There are some differences in the way that models are parameterized, which means that you might get different parameter estimates if you were to perform logistic regression in each of these procedures.

• Parameter estimates from the procedures may differ in sign, depending on the ordering of response levels, which you can change if you want.
• The parameter estimates associated with a categorical independent variable may differ among the procedures since the estimates depend on the coding of the indicator variables in the design matrix. By default, the design matrix column produced by PROC CATMOD for a binary independent variable is coded using the values 1 and -1 . The same column produced by the CLASS statement of PROC GENMOD and PROC PROBIT is coded 1 and 0. PROC CATMOD uses fullrank parameterization using differential effects. As a result, the parameter estimate printed by PROC CATMOD is one-half of the estimate produced by the others. PROC LOGISTIC does not automatically create indicator variables for categorical independent variables. So, the parameterization depends on how you code the indicator variables (1,0 versus -1,1). See the "Details" sections in the chapters on the CATMOD, GENMOD, and PROBIT procedures for more information on the generation of the design matrices used by these procedures.
• The maximum-likelihood algorithm used differs among the procedures. PROC LOGISTIC uses Fisher's scoring method while PROC PROBIT, PROC GENMOD, and PROC CATMOD use the Newton-Raphson method (the PROC PROBIT algorithm is ridge stabilized and is a modified Newton-Raphson algorithm.) The parameter estimates should be the same for all three procedures and the standard errors should be the same for the logistic model. For the normal and extreme-value (Gompertz) distributions (handled by the PROBIT, GENMOD, and LOGISTIC procedures), the standard errors may differ. In general, tests computed using the standard errors from the Newton-Raphson method will be more conservative.

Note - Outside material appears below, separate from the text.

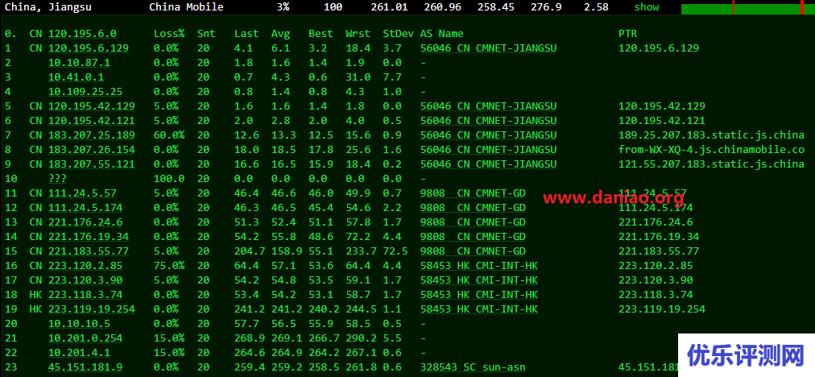Screen dimensions: 815x377
Task: Open AS 56046 CMNET-JIANGSU link on hop 1
Action: pos(488,48)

• The LOGISTIC, GENMOD, and PROBIT procedures can fit logistic regression models for ordinal response data using maximum-likelihood estimation. PROC LOGISTIC and PROC GENMOD use a different parameterization from that of PROC PROBIT, which results in different intercept parameters. Estimates of the slope parameters, however, should be the same for both procedures. The estimated standard errors of the slope estimates are slightly different between the two procedures because of the different computational algorithms used.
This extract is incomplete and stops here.